━━ Records supplied ━━

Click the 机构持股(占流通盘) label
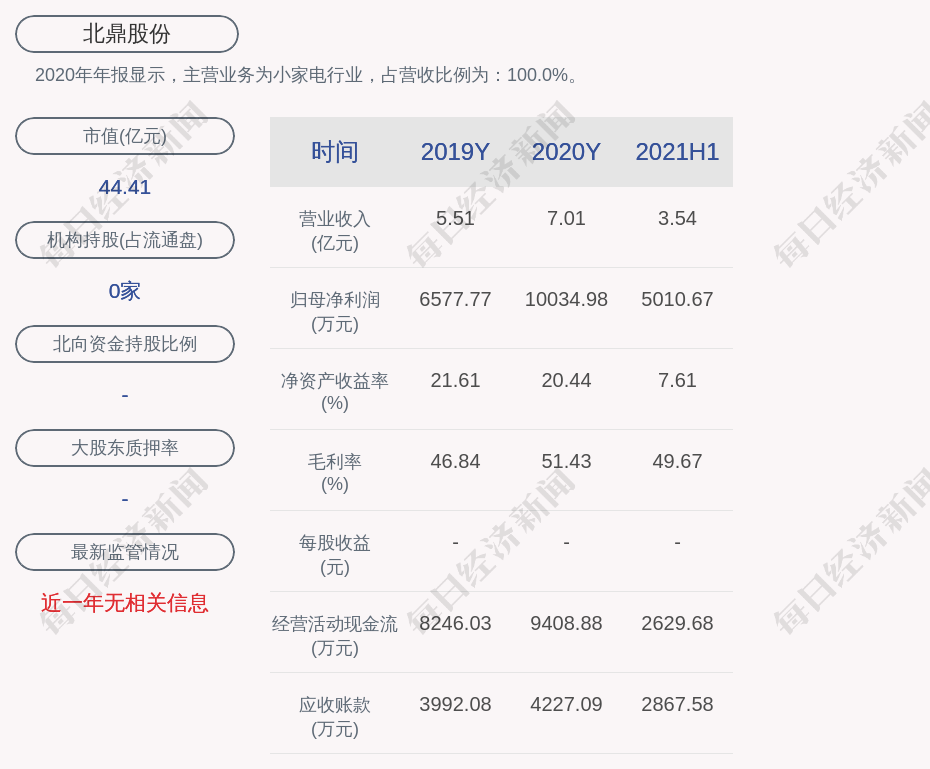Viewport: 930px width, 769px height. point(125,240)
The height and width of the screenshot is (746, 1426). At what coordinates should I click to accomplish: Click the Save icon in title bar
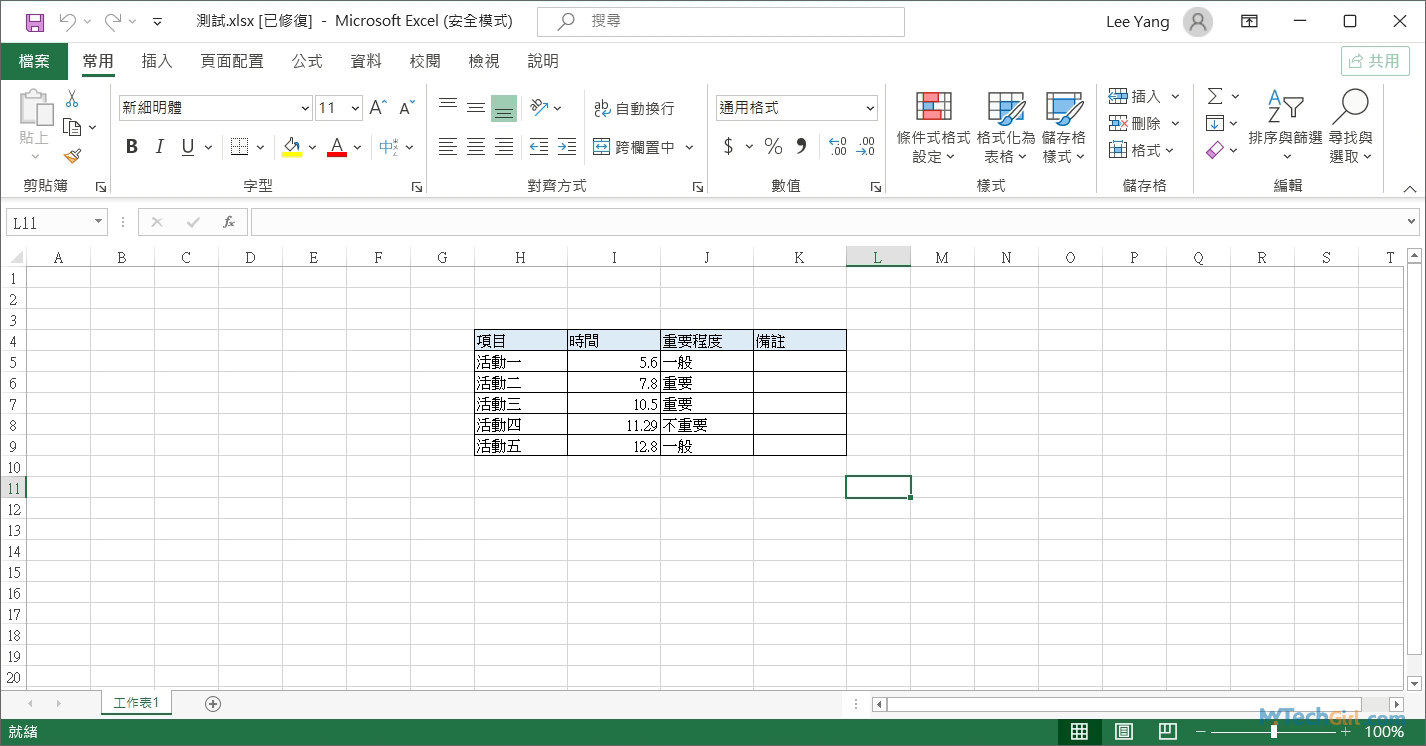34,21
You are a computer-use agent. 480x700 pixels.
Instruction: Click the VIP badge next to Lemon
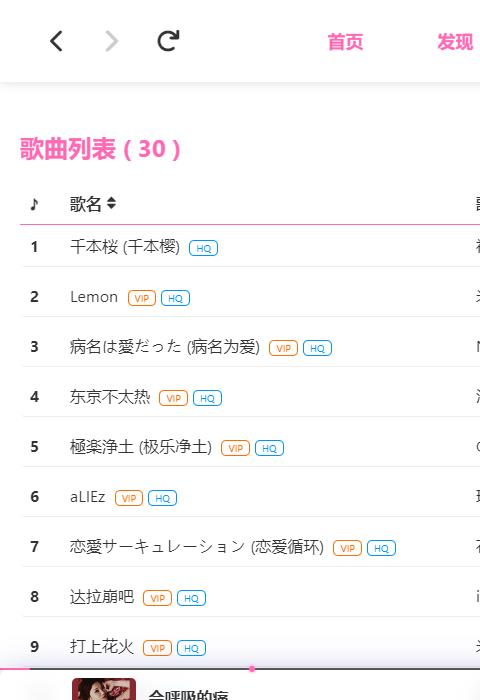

━━━

Write the listing above out again exactly, dropping each image.

Click the 机构持股(占流通盘) label
Viewport: 930px width, 769px height. point(125,240)
The height and width of the screenshot is (746, 1426). At what coordinates should I click to accomplish: Click the Save icon in title bar
34,21
You are a computer-use agent. 480x700 pixels.
Instruction: Click the VIP badge next to Lemon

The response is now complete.